> WHAT YOU SHOULD DO
Beginning with the first line, copy out each line of the material until the line containing "パブリックコメント (27, 2278)" has been copied as well.

> DATA SUPPLIED
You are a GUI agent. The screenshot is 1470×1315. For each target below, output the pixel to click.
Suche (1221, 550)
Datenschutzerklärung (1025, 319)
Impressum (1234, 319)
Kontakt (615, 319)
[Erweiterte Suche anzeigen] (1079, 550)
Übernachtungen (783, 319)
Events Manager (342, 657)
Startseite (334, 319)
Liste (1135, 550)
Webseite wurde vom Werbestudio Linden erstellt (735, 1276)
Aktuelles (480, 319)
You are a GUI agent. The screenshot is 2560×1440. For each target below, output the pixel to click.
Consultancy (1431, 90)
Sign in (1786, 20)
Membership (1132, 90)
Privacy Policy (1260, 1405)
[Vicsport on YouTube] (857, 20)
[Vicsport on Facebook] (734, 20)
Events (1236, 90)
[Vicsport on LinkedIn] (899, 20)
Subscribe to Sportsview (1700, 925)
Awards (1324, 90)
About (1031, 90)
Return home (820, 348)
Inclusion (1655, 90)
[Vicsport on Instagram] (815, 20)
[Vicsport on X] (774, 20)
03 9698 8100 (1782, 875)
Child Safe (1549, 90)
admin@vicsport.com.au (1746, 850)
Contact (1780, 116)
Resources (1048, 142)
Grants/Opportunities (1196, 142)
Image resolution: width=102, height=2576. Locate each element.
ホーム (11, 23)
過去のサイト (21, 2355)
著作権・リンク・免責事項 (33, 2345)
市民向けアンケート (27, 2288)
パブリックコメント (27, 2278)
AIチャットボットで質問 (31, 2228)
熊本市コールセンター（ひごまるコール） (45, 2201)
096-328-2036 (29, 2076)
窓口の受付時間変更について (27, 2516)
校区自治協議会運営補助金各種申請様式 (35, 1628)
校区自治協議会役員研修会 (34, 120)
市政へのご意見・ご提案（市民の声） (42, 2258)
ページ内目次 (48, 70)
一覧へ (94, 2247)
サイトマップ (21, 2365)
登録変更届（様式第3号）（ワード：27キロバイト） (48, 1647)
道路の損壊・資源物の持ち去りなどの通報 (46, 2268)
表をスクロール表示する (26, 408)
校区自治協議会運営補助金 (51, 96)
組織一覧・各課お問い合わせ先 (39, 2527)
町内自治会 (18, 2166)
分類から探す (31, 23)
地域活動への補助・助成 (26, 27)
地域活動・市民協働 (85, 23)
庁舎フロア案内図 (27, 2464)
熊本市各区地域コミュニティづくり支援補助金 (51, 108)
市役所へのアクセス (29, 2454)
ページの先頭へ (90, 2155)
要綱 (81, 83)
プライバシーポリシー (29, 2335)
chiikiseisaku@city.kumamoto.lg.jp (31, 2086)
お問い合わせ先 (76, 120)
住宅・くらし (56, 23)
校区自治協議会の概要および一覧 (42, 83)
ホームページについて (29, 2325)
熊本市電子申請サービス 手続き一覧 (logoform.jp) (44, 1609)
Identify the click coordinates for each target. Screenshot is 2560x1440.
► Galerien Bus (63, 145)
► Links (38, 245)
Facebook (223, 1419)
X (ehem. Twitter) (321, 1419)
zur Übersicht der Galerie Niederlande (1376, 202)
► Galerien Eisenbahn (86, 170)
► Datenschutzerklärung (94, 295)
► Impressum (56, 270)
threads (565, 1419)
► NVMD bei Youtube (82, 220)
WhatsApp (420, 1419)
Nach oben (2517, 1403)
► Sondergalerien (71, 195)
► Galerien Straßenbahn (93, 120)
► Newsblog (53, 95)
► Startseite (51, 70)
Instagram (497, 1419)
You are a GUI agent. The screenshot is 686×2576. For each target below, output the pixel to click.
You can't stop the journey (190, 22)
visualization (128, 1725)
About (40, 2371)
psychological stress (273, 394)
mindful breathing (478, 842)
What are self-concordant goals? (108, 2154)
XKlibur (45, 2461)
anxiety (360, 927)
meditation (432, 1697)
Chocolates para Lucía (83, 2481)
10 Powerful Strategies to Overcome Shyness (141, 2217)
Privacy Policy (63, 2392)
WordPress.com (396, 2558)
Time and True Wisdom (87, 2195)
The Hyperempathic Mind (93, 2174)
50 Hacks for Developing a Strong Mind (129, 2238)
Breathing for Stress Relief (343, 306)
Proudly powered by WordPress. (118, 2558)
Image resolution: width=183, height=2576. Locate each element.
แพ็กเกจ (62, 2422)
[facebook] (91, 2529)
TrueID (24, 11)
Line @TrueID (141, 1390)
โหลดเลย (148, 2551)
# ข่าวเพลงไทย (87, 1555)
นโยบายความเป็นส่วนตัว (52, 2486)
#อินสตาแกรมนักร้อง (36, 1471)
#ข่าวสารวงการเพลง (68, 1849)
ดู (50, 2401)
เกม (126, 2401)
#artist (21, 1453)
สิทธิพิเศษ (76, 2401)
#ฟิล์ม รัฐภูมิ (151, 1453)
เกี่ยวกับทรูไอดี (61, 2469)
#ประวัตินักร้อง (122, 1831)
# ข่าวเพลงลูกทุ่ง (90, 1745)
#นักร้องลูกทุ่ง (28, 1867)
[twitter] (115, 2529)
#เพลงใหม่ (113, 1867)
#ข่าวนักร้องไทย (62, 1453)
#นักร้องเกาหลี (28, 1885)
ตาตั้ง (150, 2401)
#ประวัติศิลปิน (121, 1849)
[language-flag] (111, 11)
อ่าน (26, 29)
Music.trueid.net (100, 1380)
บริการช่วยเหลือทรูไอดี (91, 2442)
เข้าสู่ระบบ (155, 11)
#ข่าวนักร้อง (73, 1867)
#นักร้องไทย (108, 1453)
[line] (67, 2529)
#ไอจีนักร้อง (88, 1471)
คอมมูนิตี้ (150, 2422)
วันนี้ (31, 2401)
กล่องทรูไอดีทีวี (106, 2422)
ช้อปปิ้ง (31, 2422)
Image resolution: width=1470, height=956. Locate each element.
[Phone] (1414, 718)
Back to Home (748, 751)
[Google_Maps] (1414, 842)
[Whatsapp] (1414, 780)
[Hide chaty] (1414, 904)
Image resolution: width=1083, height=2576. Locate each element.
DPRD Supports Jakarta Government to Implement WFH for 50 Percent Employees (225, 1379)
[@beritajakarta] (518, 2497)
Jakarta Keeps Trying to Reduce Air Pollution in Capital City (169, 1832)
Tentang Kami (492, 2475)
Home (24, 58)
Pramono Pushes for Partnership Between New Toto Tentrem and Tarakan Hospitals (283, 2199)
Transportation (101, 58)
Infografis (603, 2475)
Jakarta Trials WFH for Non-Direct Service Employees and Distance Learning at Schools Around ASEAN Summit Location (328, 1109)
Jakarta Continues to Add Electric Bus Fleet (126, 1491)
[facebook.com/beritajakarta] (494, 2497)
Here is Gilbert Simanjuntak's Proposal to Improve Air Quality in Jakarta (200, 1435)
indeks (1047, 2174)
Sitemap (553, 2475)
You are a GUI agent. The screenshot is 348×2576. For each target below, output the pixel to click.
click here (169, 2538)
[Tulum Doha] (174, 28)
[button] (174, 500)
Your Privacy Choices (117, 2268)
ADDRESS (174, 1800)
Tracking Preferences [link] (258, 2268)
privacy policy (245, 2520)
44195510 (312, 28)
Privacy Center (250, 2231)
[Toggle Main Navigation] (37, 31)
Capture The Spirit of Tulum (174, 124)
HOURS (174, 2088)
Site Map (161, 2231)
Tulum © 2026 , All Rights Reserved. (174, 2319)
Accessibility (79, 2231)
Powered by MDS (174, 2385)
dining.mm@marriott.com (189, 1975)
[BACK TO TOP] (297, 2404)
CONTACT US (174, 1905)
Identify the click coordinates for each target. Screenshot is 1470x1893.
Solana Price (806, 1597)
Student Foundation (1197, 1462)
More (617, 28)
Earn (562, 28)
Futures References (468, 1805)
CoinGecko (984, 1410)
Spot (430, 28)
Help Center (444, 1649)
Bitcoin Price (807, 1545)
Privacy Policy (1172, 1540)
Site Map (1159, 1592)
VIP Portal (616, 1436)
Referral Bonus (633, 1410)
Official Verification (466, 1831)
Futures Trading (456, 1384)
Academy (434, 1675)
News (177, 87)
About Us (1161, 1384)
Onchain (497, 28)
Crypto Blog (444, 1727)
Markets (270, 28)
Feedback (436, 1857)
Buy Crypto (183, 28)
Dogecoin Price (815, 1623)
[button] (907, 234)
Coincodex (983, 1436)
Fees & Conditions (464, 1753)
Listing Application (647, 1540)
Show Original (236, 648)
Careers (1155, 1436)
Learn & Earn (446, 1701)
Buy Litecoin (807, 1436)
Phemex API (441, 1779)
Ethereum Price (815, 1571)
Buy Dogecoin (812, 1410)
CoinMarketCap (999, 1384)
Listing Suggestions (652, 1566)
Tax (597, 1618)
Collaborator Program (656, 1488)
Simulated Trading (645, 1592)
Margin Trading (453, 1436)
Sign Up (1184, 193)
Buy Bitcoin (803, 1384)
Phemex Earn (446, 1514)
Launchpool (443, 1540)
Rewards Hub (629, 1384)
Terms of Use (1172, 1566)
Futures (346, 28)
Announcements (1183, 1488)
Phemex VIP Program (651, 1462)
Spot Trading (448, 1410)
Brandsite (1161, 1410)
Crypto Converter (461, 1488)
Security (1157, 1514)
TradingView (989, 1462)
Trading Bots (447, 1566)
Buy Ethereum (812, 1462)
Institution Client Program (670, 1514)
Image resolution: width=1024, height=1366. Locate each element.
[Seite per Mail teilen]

> OUTPUT
You are a GUI agent. The screenshot is 1470×1315. For each target below, output the pixel to click.
Suche (1221, 550)
Datenschutzerklärung (1025, 319)
Impressum (1234, 319)
Kontakt (615, 319)
[Erweiterte Suche anzeigen] (1079, 550)
Übernachtungen (783, 319)
Events Manager (342, 657)
Startseite (334, 319)
Liste (1135, 550)
Webseite wurde vom Werbestudio Linden erstellt (735, 1276)
Aktuelles (480, 319)
You are a GUI agent. The screenshot is 2560×1440. For each target below, output the pixel to click.
Consultancy (1431, 90)
Sign in (1786, 20)
Membership (1132, 90)
Privacy Policy (1260, 1405)
[Vicsport on YouTube] (857, 20)
[Vicsport on Facebook] (734, 20)
Events (1236, 90)
[Vicsport on LinkedIn] (899, 20)
Subscribe to Sportsview (1700, 925)
Awards (1324, 90)
About (1031, 90)
Return home (820, 348)
Inclusion (1655, 90)
[Vicsport on Instagram] (815, 20)
[Vicsport on X] (774, 20)
03 9698 8100 (1782, 875)
Child Safe (1549, 90)
admin@vicsport.com.au (1746, 850)
Contact (1780, 116)
Resources (1048, 142)
Grants/Opportunities (1196, 142)
Image resolution: width=102, height=2576. Locate each element.
ホーム (11, 23)
過去のサイト (21, 2355)
著作権・リンク・免責事項 (33, 2345)
市民向けアンケート (27, 2288)
パブリックコメント (27, 2278)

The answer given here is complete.